■ **AIM OF THE TASK**
In the film review below, condense the paragraph beginning "Cecilia, formerly known as Sissy" into a short bulleted list that keeps its main facts.

■ **EXTRACT**

THREE STARS A group of friends hold a hens party on a rural property. What could possibly go wrong?

HORROR COMEDY Australia #TRIGGERED

Starring Aisha Dee, Hannah Barlow


Mining a rich vein of cinematic comedy-horror, SISSY does everything it suggests it will in the trailer. There are laughs, jolts, scares and gore as, one by one, characters are picked off by a revengeful killer - all in time for Halloween.


Cecilia, formerly known as Sissy, trades in self-help mantras and pay-it-forward niceness that has earned her a sizeable following of digital admirers. By chance she runs into a friend who invites her to a hens-party at a country retreat. She’s reluctant - old school mates will be there and school was not a happy place for Sissy - but agrees to go anyway. No sooner do they arrive than her fears are realised. The weekend has been organised by a spiteful girl who bullied her the most. Worse, she didn’t know Sissy was coming and she’s not happy about it. Events are put in train that will trigger Cecilia’s emotional fragility.


There’s little that’s especially original about SISSY as bad things inevitably befall the group, remote and isolated from the outside world. Dealing with roadkill foreshadows a car accident, and you immediately know how that’ll play out. So while you’ve seen this construct a hundred times before, to the credit of the writer/director team of Hannah Barlow and Kane Senes, rather than pretend otherwise they lean into the obvious and make it a virtue with quite some success. There’s tension aplenty and, if you find slasher/horror funny, plenty of laughs to go with it.


A solid cast is held up by equally solid production, bright design by Michael Price and engaging camera work of Steve Arnold (RAMS). SISSY may be a blunt instrument of satire as it assaults a myriad of plagues on youth culture, but it’s a fun one none the less.

■ **INFORMATION SUPPLIED**
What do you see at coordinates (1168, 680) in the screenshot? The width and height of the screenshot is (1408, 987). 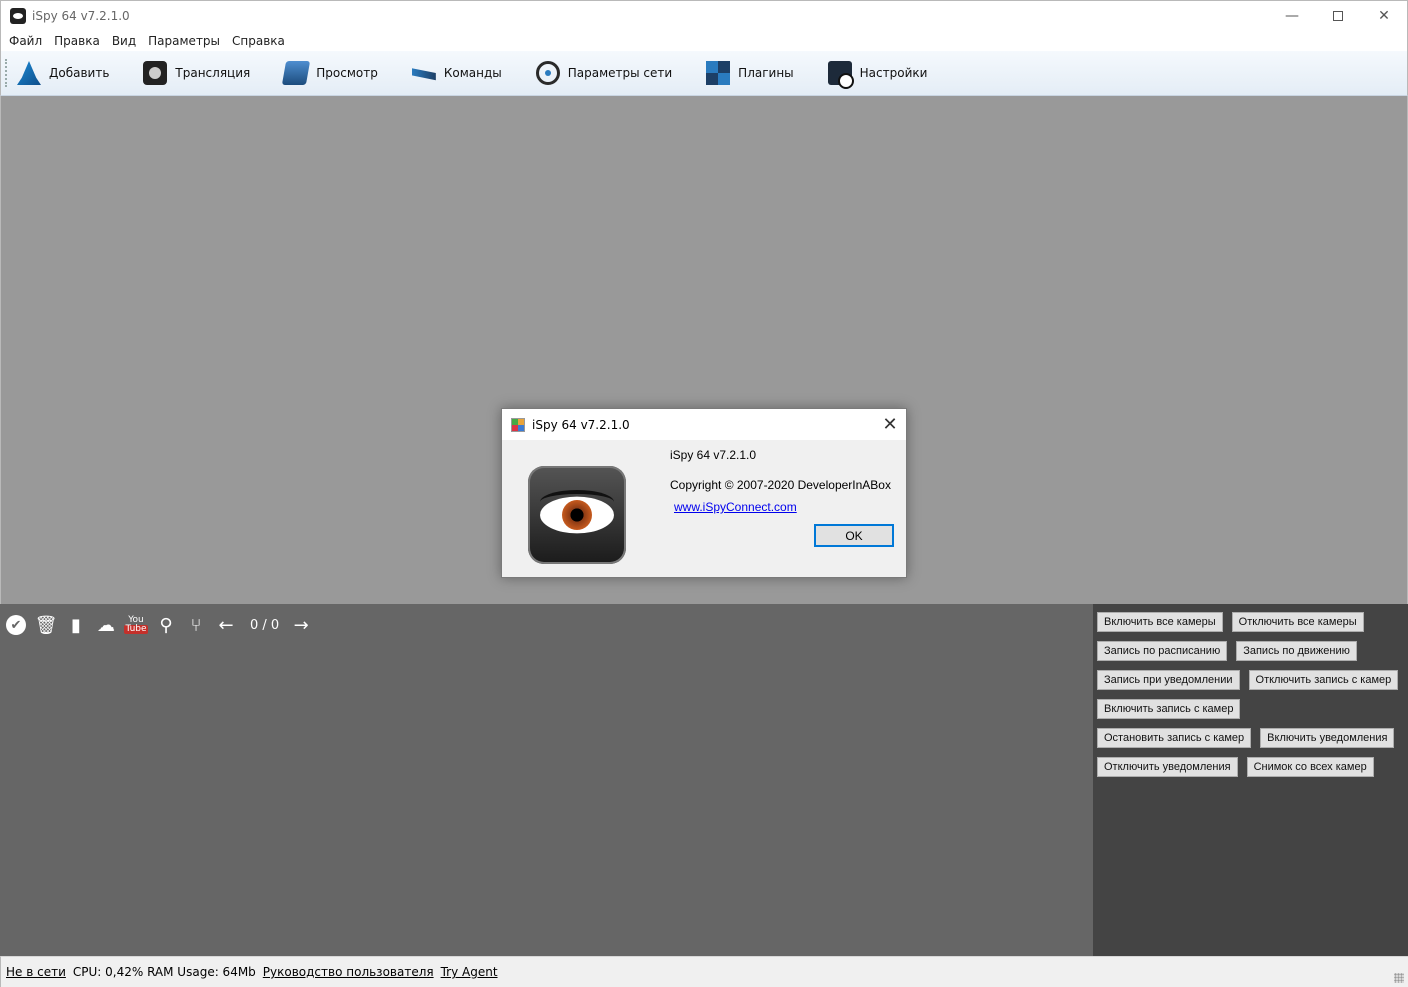 I see `alert-record-button: Запись при уведомлении` at bounding box center [1168, 680].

■ **ANSWER FOR THE TASK**
- Cecilia, once called Sissy, has won a large online following with self-help mantras and pay-it-forward kindness.
- A friend she meets by chance invites her to a hens party at a country retreat.
- She is reluctant because old schoolmates will be there and school was unhappy for her, but she goes anyway.
- Her fears come true on arrival: the organizer is the spiteful girl who bullied her most.
- That organizer didn't know Sissy was coming and is unhappy about it.
- Events are set in motion that will trigger Cecilia's emotional fragility.